Involving the network (even loopback) where none is needed seems like asking 
for trouble.

Finally, on the front of API compatibility: Arvind, in an offline discussion, 
we talked about having a separate API package of interfaces that would have 
"api level" versioning (a la the Servlet API) that is distinct from the 
implementation version. Is that still part of your vision for Sqoop 2? I don't 
see it described in this proposal.

I looked through the proposed source layout for this. Without a README 
specifying what goes in which directories, it's hard for me to understand what 
you're trying to accomplish. What's the "infra" project for?
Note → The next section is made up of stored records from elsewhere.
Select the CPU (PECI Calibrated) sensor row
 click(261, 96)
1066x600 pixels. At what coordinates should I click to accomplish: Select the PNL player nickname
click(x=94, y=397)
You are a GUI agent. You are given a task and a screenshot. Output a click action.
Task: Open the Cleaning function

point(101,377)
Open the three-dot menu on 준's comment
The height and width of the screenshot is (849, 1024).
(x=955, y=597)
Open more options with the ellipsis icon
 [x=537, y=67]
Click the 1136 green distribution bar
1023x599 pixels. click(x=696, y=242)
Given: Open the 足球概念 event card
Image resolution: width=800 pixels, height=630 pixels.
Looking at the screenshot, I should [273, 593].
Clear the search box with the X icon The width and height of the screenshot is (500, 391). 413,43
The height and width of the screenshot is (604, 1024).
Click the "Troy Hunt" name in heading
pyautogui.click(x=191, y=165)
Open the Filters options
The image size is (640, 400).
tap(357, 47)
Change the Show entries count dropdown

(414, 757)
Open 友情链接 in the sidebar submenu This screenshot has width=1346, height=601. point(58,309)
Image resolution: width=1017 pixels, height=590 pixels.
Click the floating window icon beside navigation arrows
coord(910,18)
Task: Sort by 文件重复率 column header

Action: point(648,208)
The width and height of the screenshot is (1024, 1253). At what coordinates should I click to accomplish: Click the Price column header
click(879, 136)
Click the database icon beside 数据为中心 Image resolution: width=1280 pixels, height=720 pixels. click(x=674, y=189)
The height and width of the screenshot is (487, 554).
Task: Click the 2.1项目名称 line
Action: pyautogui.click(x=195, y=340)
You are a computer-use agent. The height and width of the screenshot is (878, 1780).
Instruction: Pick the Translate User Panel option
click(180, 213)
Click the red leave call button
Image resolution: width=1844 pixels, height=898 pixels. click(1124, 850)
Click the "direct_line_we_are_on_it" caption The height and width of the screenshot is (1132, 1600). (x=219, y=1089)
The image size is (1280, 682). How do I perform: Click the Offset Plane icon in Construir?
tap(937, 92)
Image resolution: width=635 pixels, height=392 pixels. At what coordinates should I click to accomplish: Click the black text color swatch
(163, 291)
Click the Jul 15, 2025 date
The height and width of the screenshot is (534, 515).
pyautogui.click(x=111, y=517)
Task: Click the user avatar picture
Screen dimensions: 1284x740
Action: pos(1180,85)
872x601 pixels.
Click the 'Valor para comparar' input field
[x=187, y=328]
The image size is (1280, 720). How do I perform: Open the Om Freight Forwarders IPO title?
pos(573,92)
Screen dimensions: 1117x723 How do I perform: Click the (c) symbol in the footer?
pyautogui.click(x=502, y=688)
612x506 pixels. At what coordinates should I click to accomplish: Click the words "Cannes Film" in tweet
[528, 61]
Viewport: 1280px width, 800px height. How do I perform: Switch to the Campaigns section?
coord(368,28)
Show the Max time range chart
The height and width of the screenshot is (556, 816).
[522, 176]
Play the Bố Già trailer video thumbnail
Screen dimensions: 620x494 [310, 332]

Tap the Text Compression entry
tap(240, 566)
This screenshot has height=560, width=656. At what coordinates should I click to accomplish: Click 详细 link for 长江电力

I think based on what I said above about Operations, etc, there should be a 
"libsqoop" project that corresponds to the guts of the project. The "server" 
should just be a REST API implementation (perhaps w/ an embedded Jetty server, 
but also perhaps deployable as a WAR on a fully-administered Tomcat instance) 
that embeds libsqoop to perform the Operations. And the client, similarly, is a 
thin command-line-arg parsing shell that embeds libsqoop to perform Operations 
directly.

Is infra ~= libsqoop in this idea? Or is that about independent testing of 
connectors, etc?

I think there should also be a plugin-api library (libsqoopapi?) which the 
connector/*/ projects link against, rather than libsqoop itself. This API would 
also be used by third-party SqoopTool implementations.

This document's off to a great start -- this is definitely in line with the 
next evolution of Sqoop as a first-class mechanism for getting data into 
Hadoop. Looking forward to your answers!

Cheers,
Aaron

                
> Proposal for next major revision of Sqoop.
> ------------------------------------------
>
>                 Key: SQOOP-365
>                 URL: https://issues.apache.org/jira/browse/SQOOP-365
>             Project: Sqoop
>          Issue Type: Wish
>            Reporter: Arvind Prabhakar
>            Assignee: Arvind Prabhakar
>         Attachments: sqoop2.tar.gz
>
>
> This issue tracks the design and development of the next major revision of 
> Sqoop. The proposal has been articulated on the wiki at the following 
> location:
> https://cwiki.apache.org/confluence/display/SQOOP/Sqoop+2
> Please review the proposal and add your comments to this JIRA.